PROBLEM DETAILS -
The result should be an exact copy of only the lines from the one holding "This screenshot has height=480, width=640." through the last line of the data below, please, without pictures.

DATA TO PROCESS -
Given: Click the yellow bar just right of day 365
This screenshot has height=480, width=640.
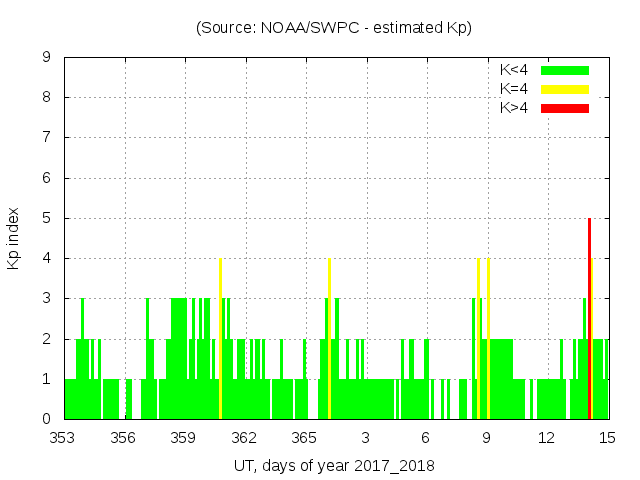Looking at the screenshot, I should [x=329, y=340].
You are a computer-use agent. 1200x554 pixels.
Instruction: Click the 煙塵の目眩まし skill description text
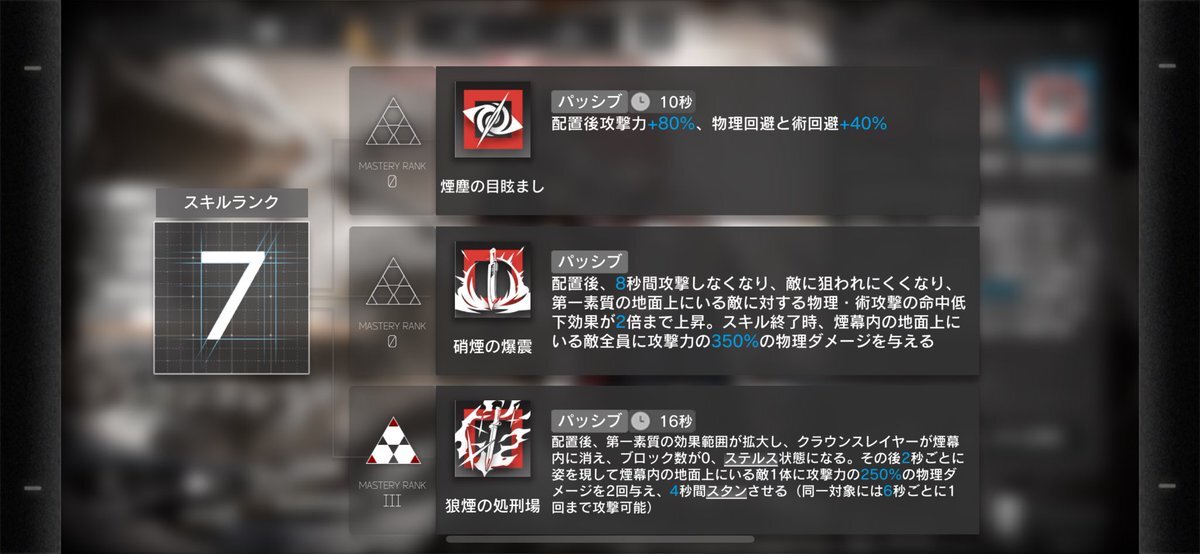(719, 124)
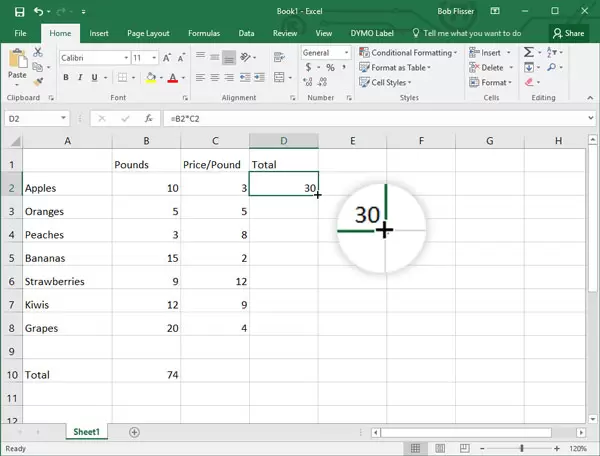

ANSWER TO THIS EXERCISE -
This screenshot has height=480, width=640.
Looking at the screenshot, I should [x=329, y=340].
You are a computer-use agent. 1200x554 pixels.
Instruction: Click the 煙塵の目眩まし skill description text
(719, 124)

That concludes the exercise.